八幡では、一部の町衆らによって、郡上おどりが始まった。
敗戦の悲しみに暮れた山間に、郡上節が響き渡る。
すると瞬く間に、我も我もと、踊りの輪が広がっていったとか。
♪七両三分の春駒 春駒♪

終戦から72年。
今年も7月8日の発祥祭から31夜に渡り、郡上おどりが幕を開ける。
ここで一息、ぼくの楽曲「八幡様のお百度」を、長良川国際会議場大ホールでのLiveからお聴きください。
中でも圧巻は、8月13日~16日まで続く、盂蘭盆会の徹夜おどり。
八幡の町が見事なまでに、郡上おどり一色に染め抜かれ、夏のクライマックスを極める。
だが徹夜が終わると、急に川風さえもヒヤリと感じられるのだ。
だから残りの8夜ともなると、踊り子たちの誰もが、ゆく夏の名残惜しさを浮かべる。
そして9月2日。
おどり納めの大トリは、最後の郡上おどりを締めくくる「まつさか」。
八幡の闇に溶け入る唄声で、静かにそっと幕を下ろす。

ひと月足らずの、八幡の夏。
踊り子たちが去った後は、ぼんやり燈る町灯りと、何事もなかったように流れる、吉田川の瀬音だけが切ない。
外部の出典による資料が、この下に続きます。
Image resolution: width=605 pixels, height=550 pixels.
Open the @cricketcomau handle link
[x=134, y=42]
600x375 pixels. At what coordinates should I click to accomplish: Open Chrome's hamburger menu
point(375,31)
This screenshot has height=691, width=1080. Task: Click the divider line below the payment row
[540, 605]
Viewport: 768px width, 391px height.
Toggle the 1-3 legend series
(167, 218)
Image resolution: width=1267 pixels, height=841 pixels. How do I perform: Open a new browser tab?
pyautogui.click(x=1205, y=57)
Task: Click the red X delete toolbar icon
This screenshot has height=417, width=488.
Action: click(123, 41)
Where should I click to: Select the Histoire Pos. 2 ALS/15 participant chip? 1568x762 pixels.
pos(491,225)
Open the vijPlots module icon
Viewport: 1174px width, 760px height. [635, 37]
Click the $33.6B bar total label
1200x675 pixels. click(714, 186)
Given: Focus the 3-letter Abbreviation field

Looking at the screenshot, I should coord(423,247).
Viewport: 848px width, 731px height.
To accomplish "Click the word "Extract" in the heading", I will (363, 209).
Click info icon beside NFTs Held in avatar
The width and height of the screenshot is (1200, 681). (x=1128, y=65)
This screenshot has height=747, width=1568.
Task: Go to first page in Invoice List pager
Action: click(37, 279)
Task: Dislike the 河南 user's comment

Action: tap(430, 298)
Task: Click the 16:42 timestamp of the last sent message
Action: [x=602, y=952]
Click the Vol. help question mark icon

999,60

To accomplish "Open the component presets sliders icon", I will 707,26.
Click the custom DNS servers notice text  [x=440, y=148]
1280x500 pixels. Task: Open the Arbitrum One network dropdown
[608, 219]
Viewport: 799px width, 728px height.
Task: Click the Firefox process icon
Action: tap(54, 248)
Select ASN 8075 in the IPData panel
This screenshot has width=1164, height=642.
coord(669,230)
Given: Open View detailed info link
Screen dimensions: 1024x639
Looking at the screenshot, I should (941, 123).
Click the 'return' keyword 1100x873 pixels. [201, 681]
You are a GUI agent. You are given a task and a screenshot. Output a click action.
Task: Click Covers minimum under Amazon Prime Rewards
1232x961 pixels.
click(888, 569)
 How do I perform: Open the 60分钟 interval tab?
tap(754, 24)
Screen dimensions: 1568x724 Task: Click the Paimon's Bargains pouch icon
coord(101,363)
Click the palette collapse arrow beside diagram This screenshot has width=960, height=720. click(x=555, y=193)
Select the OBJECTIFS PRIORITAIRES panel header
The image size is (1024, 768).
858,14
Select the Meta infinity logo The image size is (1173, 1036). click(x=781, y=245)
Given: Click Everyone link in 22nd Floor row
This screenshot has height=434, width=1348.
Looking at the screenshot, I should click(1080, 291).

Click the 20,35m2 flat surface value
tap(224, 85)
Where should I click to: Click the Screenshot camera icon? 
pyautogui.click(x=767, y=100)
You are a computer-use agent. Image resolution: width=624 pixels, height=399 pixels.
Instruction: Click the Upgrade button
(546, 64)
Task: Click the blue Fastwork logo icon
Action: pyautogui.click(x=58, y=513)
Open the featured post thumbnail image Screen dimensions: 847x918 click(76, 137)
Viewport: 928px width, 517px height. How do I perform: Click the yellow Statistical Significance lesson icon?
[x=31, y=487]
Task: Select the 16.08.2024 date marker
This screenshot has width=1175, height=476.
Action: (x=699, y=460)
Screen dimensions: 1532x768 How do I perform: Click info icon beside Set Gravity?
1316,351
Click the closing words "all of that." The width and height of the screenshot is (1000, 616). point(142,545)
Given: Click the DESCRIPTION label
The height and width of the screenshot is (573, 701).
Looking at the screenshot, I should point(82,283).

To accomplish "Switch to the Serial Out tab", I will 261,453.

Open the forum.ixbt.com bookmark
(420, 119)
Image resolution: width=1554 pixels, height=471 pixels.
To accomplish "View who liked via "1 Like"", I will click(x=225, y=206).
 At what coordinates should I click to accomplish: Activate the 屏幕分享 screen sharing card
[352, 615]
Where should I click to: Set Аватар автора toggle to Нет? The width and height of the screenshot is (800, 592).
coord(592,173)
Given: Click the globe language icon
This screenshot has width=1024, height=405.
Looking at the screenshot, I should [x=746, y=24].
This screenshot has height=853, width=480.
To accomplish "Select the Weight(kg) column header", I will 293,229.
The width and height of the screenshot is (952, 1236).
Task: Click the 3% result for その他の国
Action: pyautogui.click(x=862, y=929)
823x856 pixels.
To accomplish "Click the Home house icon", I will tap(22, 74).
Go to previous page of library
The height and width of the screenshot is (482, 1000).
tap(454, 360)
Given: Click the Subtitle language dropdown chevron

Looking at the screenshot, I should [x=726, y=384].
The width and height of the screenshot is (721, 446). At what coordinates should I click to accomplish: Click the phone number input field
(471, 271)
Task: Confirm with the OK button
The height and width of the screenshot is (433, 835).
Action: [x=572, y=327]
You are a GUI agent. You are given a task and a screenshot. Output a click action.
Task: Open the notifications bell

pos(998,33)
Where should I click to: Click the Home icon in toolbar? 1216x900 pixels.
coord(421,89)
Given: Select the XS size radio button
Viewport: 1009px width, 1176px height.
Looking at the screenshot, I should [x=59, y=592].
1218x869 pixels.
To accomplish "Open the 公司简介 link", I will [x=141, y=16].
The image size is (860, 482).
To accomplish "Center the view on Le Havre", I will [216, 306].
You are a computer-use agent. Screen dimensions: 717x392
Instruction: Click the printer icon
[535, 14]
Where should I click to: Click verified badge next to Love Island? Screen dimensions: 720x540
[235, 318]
郡上おどりは、江戸中期に誕生し、盂蘭盆会の行事として、連綿と受け継がれてきた。
しかし、明治の御代になると禁止令発布の憂き目に。
やがて時を下り、大正12年に、郡上踊り保存会が発足した。
しかしそれも束の間。
昭和に入るや軍靴の響きが、けたたましさを増す度、町衆の楽しみでもあり、先祖供養の仏事でもある徹夜おどりさえ、その制約を受けることに。
いつの世も戦争の犠牲は、罪もない市井の民ばかりだ。
敗戦が色濃くなると、8月15日だけ開催が許された。
そして迎えた終戦の夜。
敗戦国の民として、明日からどれほど辛酸を舐めようと、もうこれ以上の犠牲を払うことだけはなくなったと、誰もがきっと安堵したことだろう。
戦時中は、八幡にも踊りの中止勧告が出された。
しかし「英霊を慰める」との理由で、中止を免れたそうだ。
保存会の記録には、「終戦ノ玉音放送ノ為盆踊休止」とあるとか。
故に恐らく町衆が、微かな平和の兆しを感じ取り、同時に国中で戦火に倒れた、多くの人々の霊を鎮めんと、念じながら踊ったのだろう。
天晴れ、気高き八幡の町衆よ!
そして郡上おどりよ!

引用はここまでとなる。